Texte à lire:
....................

Politique des actrices – à propos de Delphine Seyrig
«Sois belle, et tais-toi » : la voix suave de Delphine Seyrig énonce le titre de son film, son troisième comme réalisatrice, avant que, de sa main, elle ne présente plein cadre les photos des actrices qu’elle a interrogées sur leur métier commun.

Ces interviews, enregistrées entre 1975 et 1976, dessinent un portrait de groupe de comédiennes américaines, québécoises, françaises de 20 à 60 ans. Leur assemblage assume d’emblée son caractère de home made movie, dicté par la vidéo légère avec laquelle il est tourné. La spontanéité du medium a aussi fait du film, au cours des années, un objet aussi mythique que difficile à voir.

....................

Données brutes:

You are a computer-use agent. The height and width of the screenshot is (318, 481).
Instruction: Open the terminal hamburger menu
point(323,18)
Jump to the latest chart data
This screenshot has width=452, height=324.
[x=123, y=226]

....................

Tâches à réaliser:
A - D'après le texte sur Delphine Seyrig, entre quelles années les interviews des actrices ont-elles été enregistrées ?
B - Prolongez le texte sur Delphine Seyrig à partir de sa dernière phrase.
Ces enregistrements proviennent d'une autre source que le texte.

Réponses dans l'ordre:
A - Entre 1975 et 1976.

B -
Home made movie
Sois belle et tais-toi ressort sur les écrans, restauré par la BnF et le Centre audiovisuel Simone de Beauvoir. Depuis sa sortie plutôt confidentielle à la fin des années 1970, son aura a continuellement clignoté par la diffusion d’extraits (notamment dans le réjouissant Delphine et Carole, insoumuses, récit de l’amitié créatrice entre Seyrig et Roussopoulos sous la forme d’un documentaire d’archives réalisé par Callisto Mc Nulty, petite-fille de la seconde), grâce au travail des universitaires Hélène Fleckinger et Nicole Brenez, infatigables passeuses de cette œuvre ou enfin grâce à une diffusion institutionnelle.
On savait que l’objet existait, on savait de quoi il était fait, mais on en connaissait surtout des bribes ou des copies fatiguées. On a enfin la chance de le voir et de l’entendre, malgré le caractère périssable du support sur lequel il a été tourné, dans des conditions proches de ce qu’il a été.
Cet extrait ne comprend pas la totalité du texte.